### Your task
In full and without change, repeat the records shown below.

[Data excerpts]
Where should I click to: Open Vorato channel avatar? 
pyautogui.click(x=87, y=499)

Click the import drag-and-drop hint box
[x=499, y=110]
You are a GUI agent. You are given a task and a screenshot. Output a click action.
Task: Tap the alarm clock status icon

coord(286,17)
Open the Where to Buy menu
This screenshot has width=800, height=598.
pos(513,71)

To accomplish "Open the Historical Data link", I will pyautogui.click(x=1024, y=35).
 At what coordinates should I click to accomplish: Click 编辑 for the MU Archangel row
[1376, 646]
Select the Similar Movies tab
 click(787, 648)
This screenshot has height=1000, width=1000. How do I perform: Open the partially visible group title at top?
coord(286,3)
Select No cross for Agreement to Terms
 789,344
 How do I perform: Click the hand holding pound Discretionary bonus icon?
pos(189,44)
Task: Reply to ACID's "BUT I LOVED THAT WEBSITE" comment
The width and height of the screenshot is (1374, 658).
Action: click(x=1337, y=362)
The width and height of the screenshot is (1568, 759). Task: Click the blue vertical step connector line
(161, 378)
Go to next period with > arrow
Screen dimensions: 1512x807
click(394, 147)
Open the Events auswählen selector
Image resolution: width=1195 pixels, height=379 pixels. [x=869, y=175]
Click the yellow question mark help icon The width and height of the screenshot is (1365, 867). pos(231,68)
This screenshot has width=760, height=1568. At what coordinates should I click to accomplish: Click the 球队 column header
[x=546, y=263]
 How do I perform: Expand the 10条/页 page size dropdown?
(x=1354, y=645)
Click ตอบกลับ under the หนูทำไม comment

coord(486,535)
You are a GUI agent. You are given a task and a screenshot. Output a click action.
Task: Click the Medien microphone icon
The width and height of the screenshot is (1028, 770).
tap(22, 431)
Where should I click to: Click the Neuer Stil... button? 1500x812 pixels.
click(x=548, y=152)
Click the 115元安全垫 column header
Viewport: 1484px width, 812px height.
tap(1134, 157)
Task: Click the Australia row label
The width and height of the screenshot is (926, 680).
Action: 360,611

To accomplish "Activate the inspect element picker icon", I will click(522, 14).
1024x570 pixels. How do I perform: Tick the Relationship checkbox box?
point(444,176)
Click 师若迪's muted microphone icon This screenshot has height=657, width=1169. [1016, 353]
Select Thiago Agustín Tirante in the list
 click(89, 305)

### Exercise output
Where should I click to: Open Vorato channel avatar? 
pyautogui.click(x=87, y=499)

Click the import drag-and-drop hint box
[x=499, y=110]
You are a GUI agent. You are given a task and a screenshot. Output a click action.
Task: Tap the alarm clock status icon

coord(286,17)
Open the Where to Buy menu
This screenshot has width=800, height=598.
pos(513,71)

To accomplish "Open the Historical Data link", I will pyautogui.click(x=1024, y=35).
 At what coordinates should I click to accomplish: Click 编辑 for the MU Archangel row
[1376, 646]
Select the Similar Movies tab
 click(787, 648)
This screenshot has height=1000, width=1000. How do I perform: Open the partially visible group title at top?
coord(286,3)
Select No cross for Agreement to Terms
 789,344
 How do I perform: Click the hand holding pound Discretionary bonus icon?
pos(189,44)
Task: Reply to ACID's "BUT I LOVED THAT WEBSITE" comment
The width and height of the screenshot is (1374, 658).
Action: click(x=1337, y=362)
The width and height of the screenshot is (1568, 759). Task: Click the blue vertical step connector line
(161, 378)
Go to next period with > arrow
Screen dimensions: 1512x807
click(394, 147)
Open the Events auswählen selector
Image resolution: width=1195 pixels, height=379 pixels. [x=869, y=175]
Click the yellow question mark help icon The width and height of the screenshot is (1365, 867). pos(231,68)
This screenshot has width=760, height=1568. At what coordinates should I click to accomplish: Click the 球队 column header
[x=546, y=263]
 How do I perform: Expand the 10条/页 page size dropdown?
(x=1354, y=645)
Click ตอบกลับ under the หนูทำไม comment

coord(486,535)
You are a GUI agent. You are given a task and a screenshot. Output a click action.
Task: Click the Medien microphone icon
The width and height of the screenshot is (1028, 770).
tap(22, 431)
Where should I click to: Click the Neuer Stil... button? 1500x812 pixels.
click(x=548, y=152)
Click the 115元安全垫 column header
Viewport: 1484px width, 812px height.
tap(1134, 157)
Task: Click the Australia row label
The width and height of the screenshot is (926, 680).
Action: 360,611

To accomplish "Activate the inspect element picker icon", I will click(522, 14).
1024x570 pixels. How do I perform: Tick the Relationship checkbox box?
point(444,176)
Click 师若迪's muted microphone icon This screenshot has height=657, width=1169. [1016, 353]
Select Thiago Agustín Tirante in the list
 click(89, 305)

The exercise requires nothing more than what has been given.